Comissão de inquérito? Mas isso não precisava de aprovação?
Sim, foi hoje aprovada — e sem votos contra. A proposta, apresentada pelo BE, mereceu a abstenção do PS e PCP e os votos a favor dos restantes partidos.
Segundo o texto, o objeto desta comissão será “avaliar o exercício da tutela política da gestão da TAP, SGPS, S.A. e da TAP, S.A., em particular no período entre 2020 e 2022, sob controlo público”.
Ou seja, vai servir para, entre outras coisas, averiguar a entrada e saída da antiga governante Alexandra Reis e as responsabilidades da tutela nas decisões tomadas — o que incluirá, certamente, o bónus acordado com Christine Ourmières-Widener.
Aliás, mesmo sem se saber, tal já estava implícito. Do objeto do inquérito parlamentar defendido pelo BE faz ainda parte o processo de desvinculação de membros dos órgãos sociais da TAP e “a prática quanto a pagamentos indemnizatórios”, bem como “as remunerações pagas aos membros dos órgãos sociais”, nas suas várias componentes.
Não havia outras propostas em cima da mesa?

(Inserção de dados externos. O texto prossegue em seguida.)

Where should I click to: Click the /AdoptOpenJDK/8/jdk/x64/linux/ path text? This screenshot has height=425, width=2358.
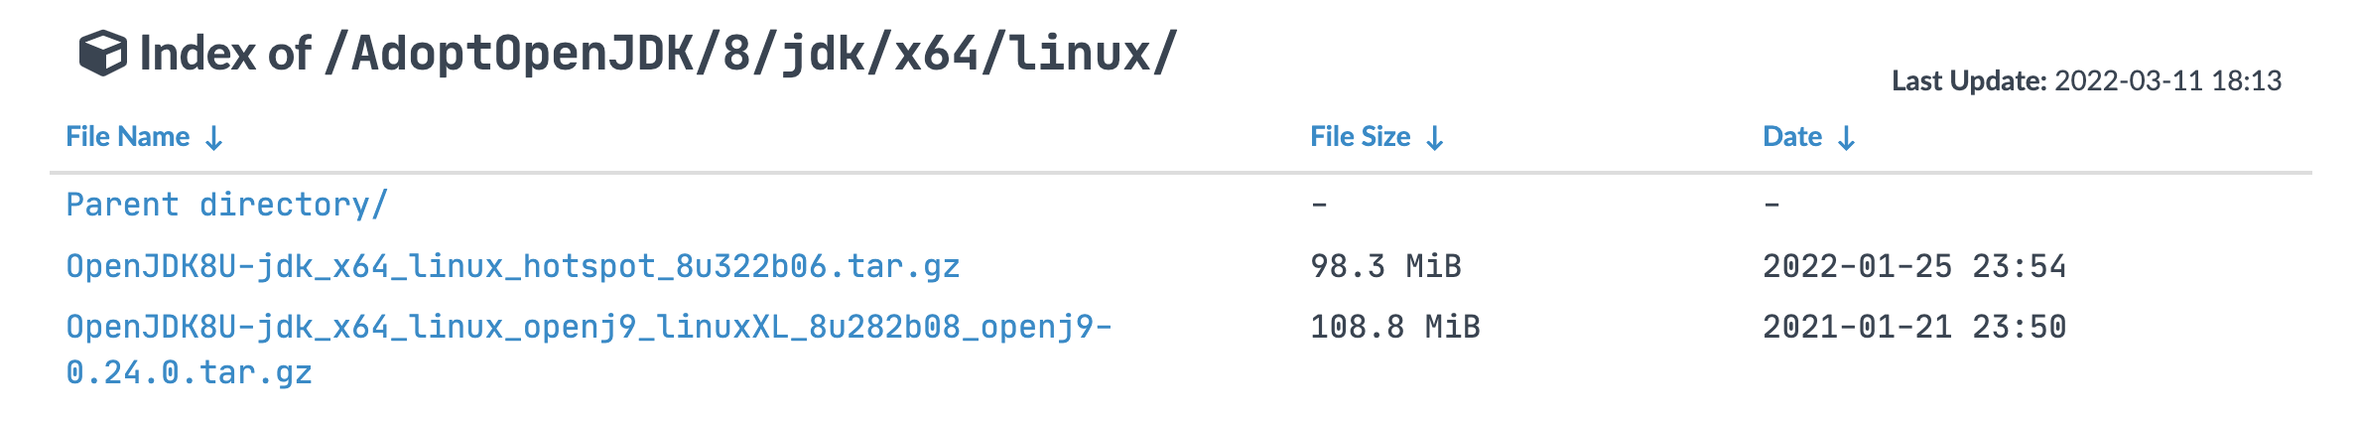751,53
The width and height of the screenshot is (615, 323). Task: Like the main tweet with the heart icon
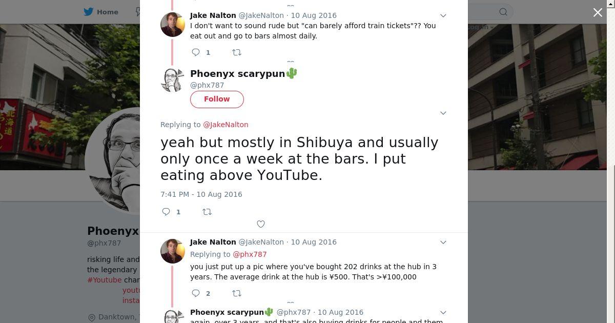coord(261,224)
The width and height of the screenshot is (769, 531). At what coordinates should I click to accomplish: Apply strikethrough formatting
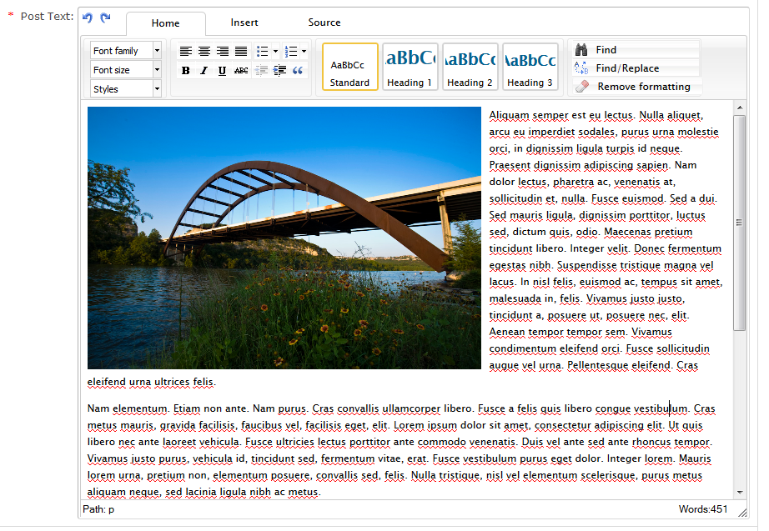coord(241,71)
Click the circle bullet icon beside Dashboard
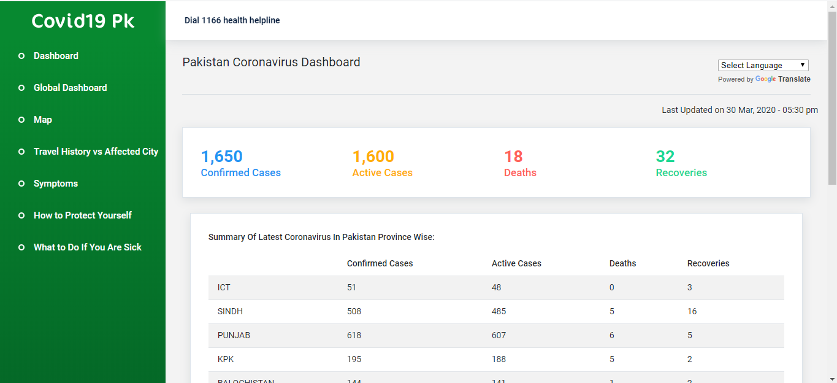Screen dimensions: 837x383 [x=21, y=56]

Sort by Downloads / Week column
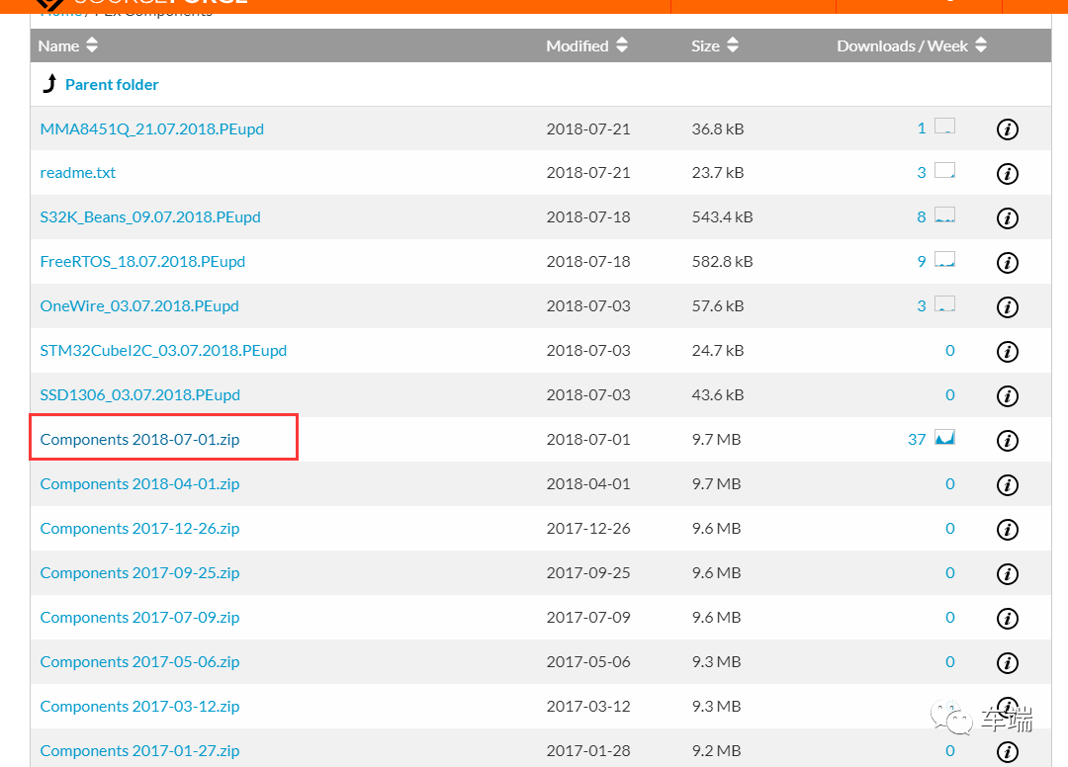pos(911,45)
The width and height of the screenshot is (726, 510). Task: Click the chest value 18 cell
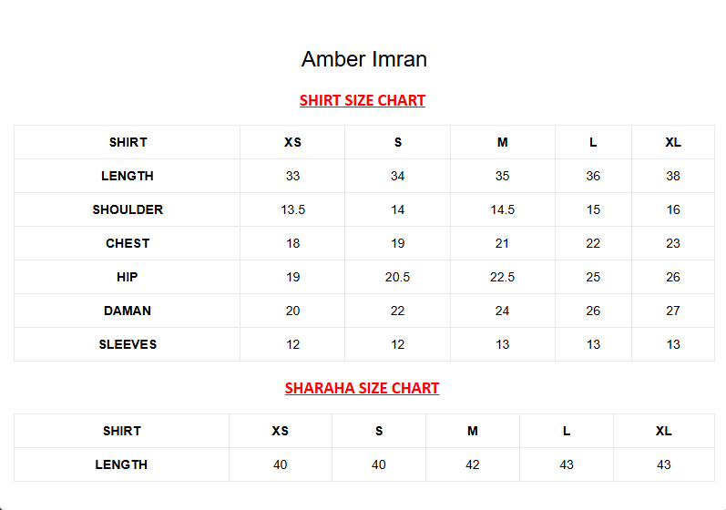pyautogui.click(x=292, y=243)
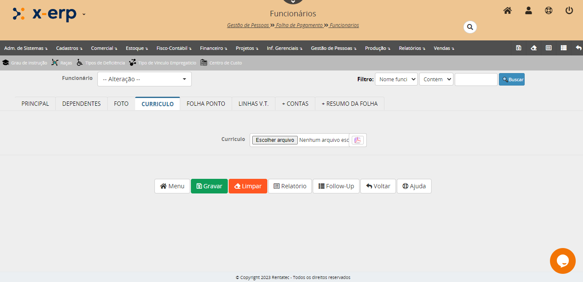Open the user profile icon
This screenshot has height=282, width=583.
coord(529,11)
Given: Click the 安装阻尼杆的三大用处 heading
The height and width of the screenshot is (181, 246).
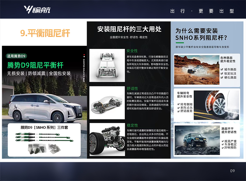Looking at the screenshot, I should (x=129, y=29).
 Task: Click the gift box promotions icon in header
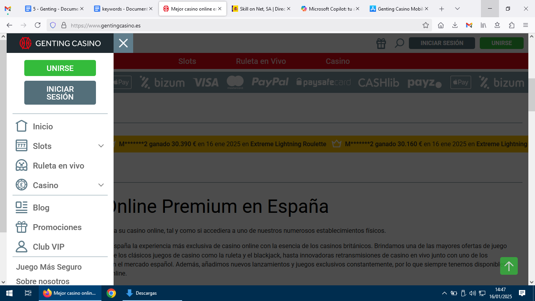(x=381, y=43)
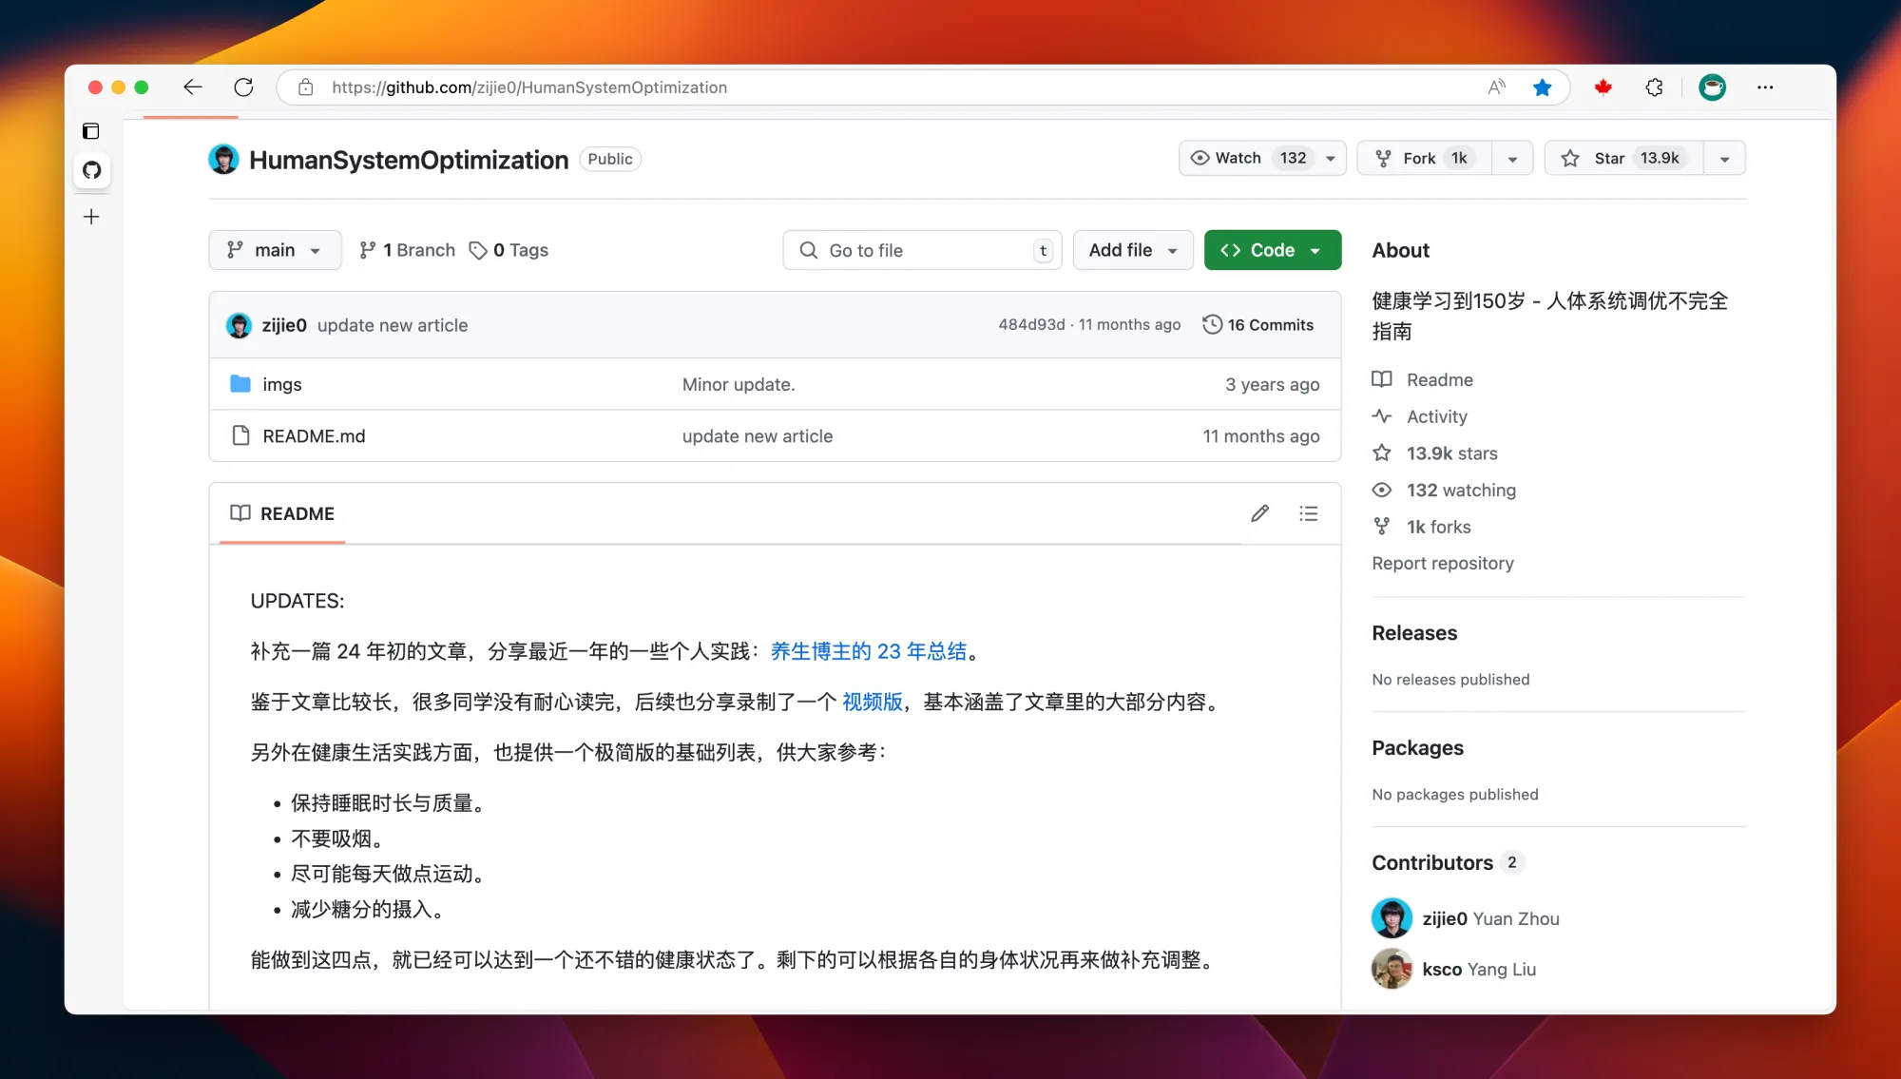Open the Add file dropdown
Screen dimensions: 1901x1079
point(1132,250)
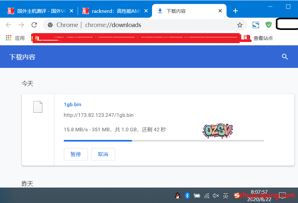Click the search downloads magnifier icon

285,57
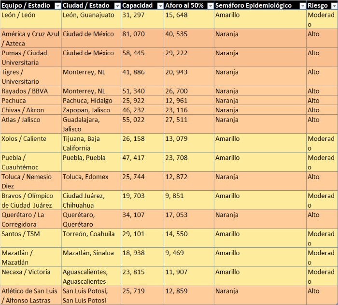Viewport: 338px width, 305px height.
Task: Open the Semáforo Epidemiológico filter dropdown
Action: pyautogui.click(x=302, y=6)
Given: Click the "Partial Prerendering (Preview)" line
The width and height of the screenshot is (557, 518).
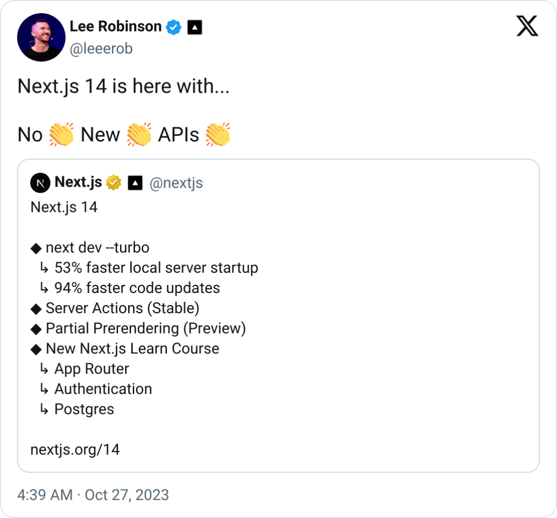Looking at the screenshot, I should tap(145, 328).
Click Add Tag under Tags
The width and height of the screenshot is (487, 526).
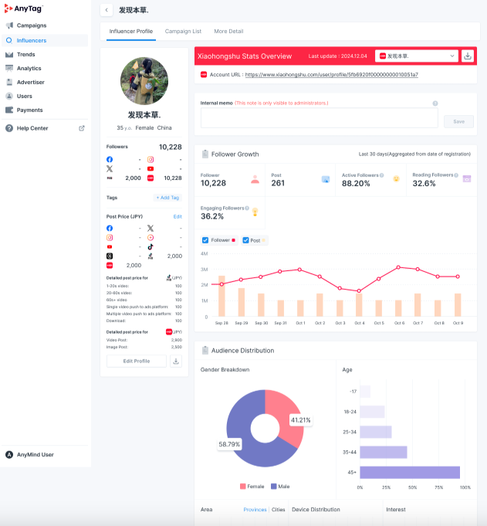[x=167, y=198]
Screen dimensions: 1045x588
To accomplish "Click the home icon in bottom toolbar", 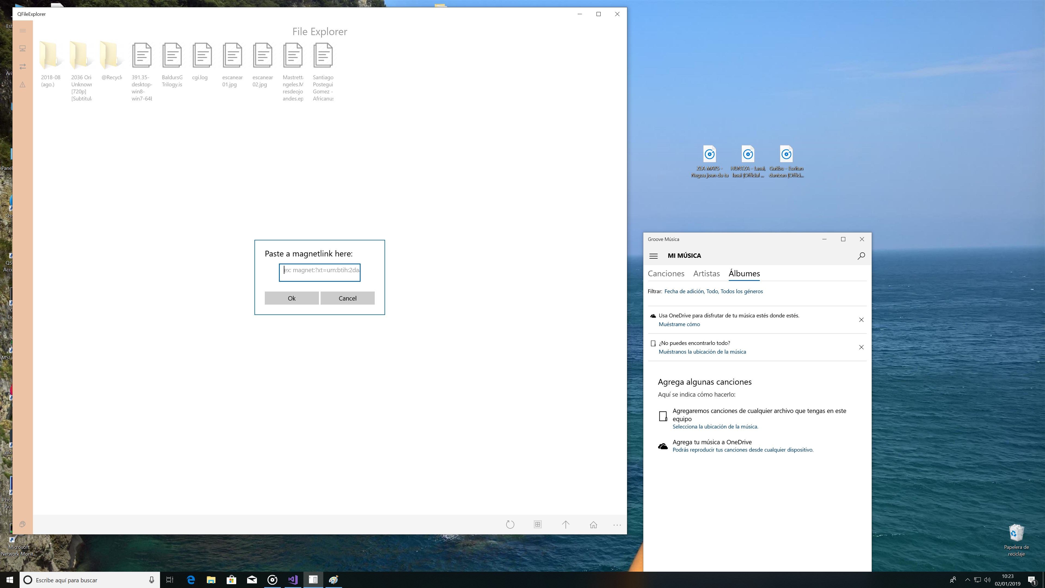I will click(593, 525).
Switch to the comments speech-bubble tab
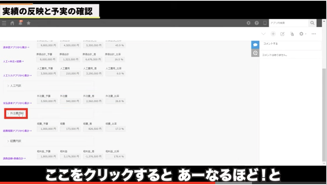 coord(255,44)
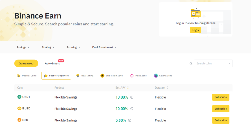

Havia duas, ambas chumbadas:
- A proposta do Chega era de um inquérito parlamentar à “gestão da TAP e à utilização dos fundos públicos que lhe foram atribuídos, nomeadamente o pagamento de bónus e indemnizações aos titulares de cargos de gestão e administração da empresa” e foi chumbada com os votos contra do PS e PCP, a abstenção do BE e Livre e os votos a favor dos restantes.
- A proposta do PCP era de alargar o âmbito desta comissão de inquérito, sendo chumbada com os votos contra do PS, Chega e BE e a favor das restantes bancadas, sem abstenções.